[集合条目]

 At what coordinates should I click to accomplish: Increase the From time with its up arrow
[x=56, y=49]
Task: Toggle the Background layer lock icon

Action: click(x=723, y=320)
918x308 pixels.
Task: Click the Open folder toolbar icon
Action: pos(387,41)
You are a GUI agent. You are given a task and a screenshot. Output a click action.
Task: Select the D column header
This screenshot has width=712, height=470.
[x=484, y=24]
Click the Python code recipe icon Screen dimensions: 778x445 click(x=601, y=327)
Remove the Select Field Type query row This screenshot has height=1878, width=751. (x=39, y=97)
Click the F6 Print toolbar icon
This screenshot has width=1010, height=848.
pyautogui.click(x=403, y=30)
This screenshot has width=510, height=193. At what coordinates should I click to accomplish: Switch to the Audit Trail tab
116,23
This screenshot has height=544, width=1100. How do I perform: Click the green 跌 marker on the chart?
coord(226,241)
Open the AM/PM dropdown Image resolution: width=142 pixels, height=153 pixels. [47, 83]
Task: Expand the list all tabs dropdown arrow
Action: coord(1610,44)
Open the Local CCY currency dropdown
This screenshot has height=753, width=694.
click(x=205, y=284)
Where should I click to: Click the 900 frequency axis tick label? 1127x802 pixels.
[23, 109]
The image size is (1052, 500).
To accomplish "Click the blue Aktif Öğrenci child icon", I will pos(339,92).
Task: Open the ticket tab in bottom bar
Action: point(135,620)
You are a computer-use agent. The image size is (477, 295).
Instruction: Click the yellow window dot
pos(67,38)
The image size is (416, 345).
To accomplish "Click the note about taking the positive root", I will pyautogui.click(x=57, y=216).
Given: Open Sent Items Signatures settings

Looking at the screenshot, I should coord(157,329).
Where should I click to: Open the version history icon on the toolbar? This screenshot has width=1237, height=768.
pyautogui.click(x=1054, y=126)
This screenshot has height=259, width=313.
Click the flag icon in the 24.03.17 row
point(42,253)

练习说明: 请原样重复上面的行，从含有“Remove the Select”的那一行开始，到含有“pyautogui.click(x=403, y=30)”的那一行结束，首尾两行都包括在内。

正确答案:
Remove the Select Field Type query row This screenshot has height=1878, width=751. (x=39, y=97)
Click the F6 Print toolbar icon
This screenshot has width=1010, height=848.
pyautogui.click(x=403, y=30)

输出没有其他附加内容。